Magnetic-evoked potentials to a non-speech sound presented in different contexts. A left-hemisphere advantage is observed only when the target sound is embedded in (a,b) a real word (verb or noun, respectively), but not when it is presented in either (c) a non-speech context or (d) a pseudoword context, where it is perceived as speech but not as a recognizable word (Shtyrov et al. 2005).

Figure 4

Cortical activation maps comparing discrimination of pitch and duration patterns in a speech relative to a non-speech condition for groups of Thai and Chinese listeners. (a) Spectral contrast between Thai tones (speech) and pitch (non-speech) and (b) temporal contrast between Thai vowel length (speech) and duration (non-speech). Left-sided activation foci in frontal and temporo-occipital regions occur in the Thai group only. T, tone; P, pitch; VL, vowel length; D, duration (Gandour et al. 2002a,b).

Figure 5

Cortical areas activated in response to discrimination of Chinese and Thai tones.

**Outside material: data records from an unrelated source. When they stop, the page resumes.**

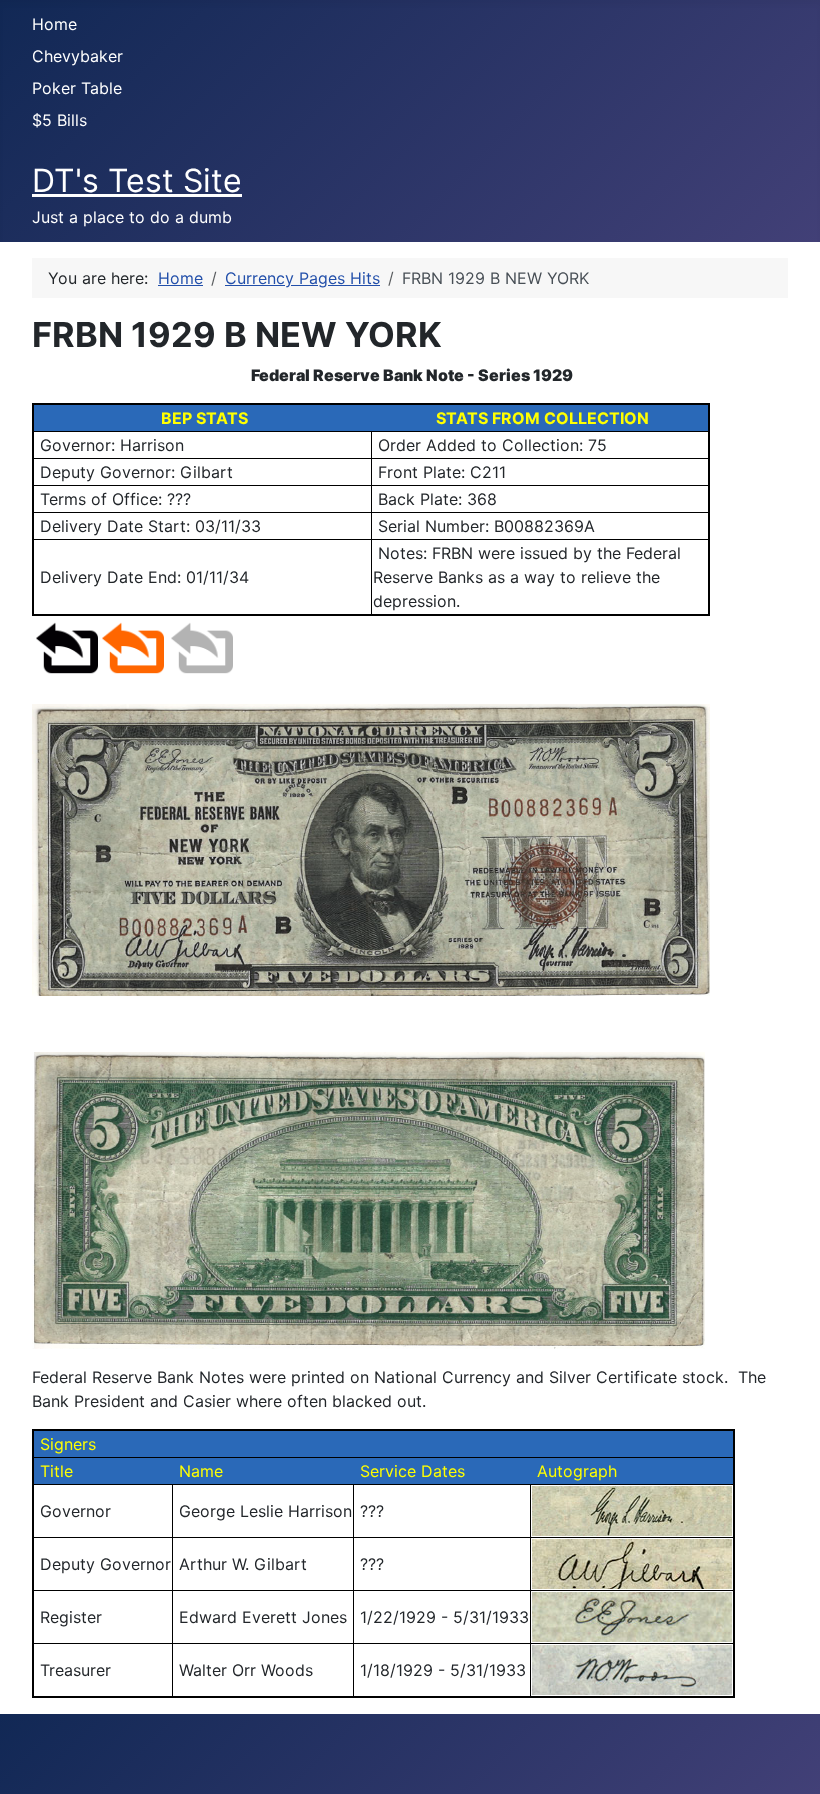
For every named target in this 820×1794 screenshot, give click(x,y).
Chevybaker (77, 56)
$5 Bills (59, 120)
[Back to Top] (785, 1757)
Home (54, 24)
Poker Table (77, 88)
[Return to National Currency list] (133, 647)
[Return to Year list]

A common focus of activation is indicated by the overlap (yellow) between Chinese and Thai groups in the functional activation maps. Green cross-hair lines mark the stereotactic centre coordinates for the overlapping region in the left planum temporale ((a) coronal section, y=−25; (b) sagittal section, x=−44; (c) axial section, z=+7). A double dissociation ((d) bar charts) between tonal processing and language experience reveals that for the Thai group, Thai tones elicit stronger activity relative to Chinese tones, whereas for the Chinese group, stronger activity is elicited by Chinese tones relative to Thai tones. C^C, Chinese tones superimposed on Chinese, i.e. Chinese words; C^T, Thai tones superimposed on Chinese syllable, i.e. tonal chimeras; L/LH, left hemisphere; R/RH, right hemisphere; ROI, region of interest (Xu et al. 2006).

Figure 6

Laterality effects for ROIs in (a) the Chinese group only and in (b) both Chinese and English groups as rendered on a three-dimensional LH template for common reference. (a) In the Chinese group, the ventral aspects of the inferior parietal lobule and anterior and posterior STG are lateralized to the LH across tone and intonation tasks; the anterior MFG and intraparietal sulcus for a subset of tasks. (b) In both groups, the middle portions of the MFG and STS are lateralized to the RH across tasks. This right-sided fronto-temporal network subserves pitch processing regardless of its linguistic function. Other ROIs do not show laterality effects. MFG, middle frontal gyrus; STG, superior temporal gyrus (Gandour et al. 2004).

Figure 7

Grand-average f₀ contours of Mandarin tone 2 derived from the FFR waveforms of all subjects across both ears in the Chinese and English groups. The f₀ contour of the original speech stimulus is displayed in black. The enlarged inset shows that the f₀ contour derived from the FFR waveforms of the Chinese group more closely approximates that of the original stimulus (yi² ‘aunt’) when compared with the English group. (Krishnan et al. 2005).